IKCS 2019: Comparing Patient- and Clinician-Reported Performance Status
Posted: Tuesday, December 10, 2019
When it comes to rating the performance status of patients undergoing treatment for advanced renal cell carcinoma, clinicians may tend to overestimate Eastern Cooperative Oncology Group (ECOG) performance status scores, compared with patients self-reported assessments, according to findings presented at the 2019 International Kidney Cancer Symposium (IKCS) in Miami. According to Christane Bergerot, PhD, of the City of Hope National Medical Center, Duarte, California, and colleagues, “These findings underscore the potential role of self-reported ECOG [performance status], especially given its association with both [quality of life] and emotional well-being.”
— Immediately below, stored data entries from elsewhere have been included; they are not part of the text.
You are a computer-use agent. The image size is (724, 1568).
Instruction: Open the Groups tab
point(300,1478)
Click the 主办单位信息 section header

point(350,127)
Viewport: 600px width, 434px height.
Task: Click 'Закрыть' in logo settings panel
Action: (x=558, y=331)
In this study, 85 patients with advanced renal cell carcinoma who were receiving treatment at a single institution were enrolled. Nearly three-quarters of these patients were men, and the median age of patients was 63. The patients were assessed for performance status, quality of life, and emotional well-being. Of the group, 47% were receiving first-line therapy, and 21% were receiving second-line therapy.
The investigators found that clinicians were more likely to classify patients with an ECOG performance status of 0 than were patients themselves (94% vs. 68%, respectively). Worse ECOG performance status scores were associated with poorer quality of life among both clinician-reported and patient-reported assessments. According to the authors, poorer emotional well-being seemed to be associated with self-reported ECOG performance status scores, but not with clinician performance status ratings.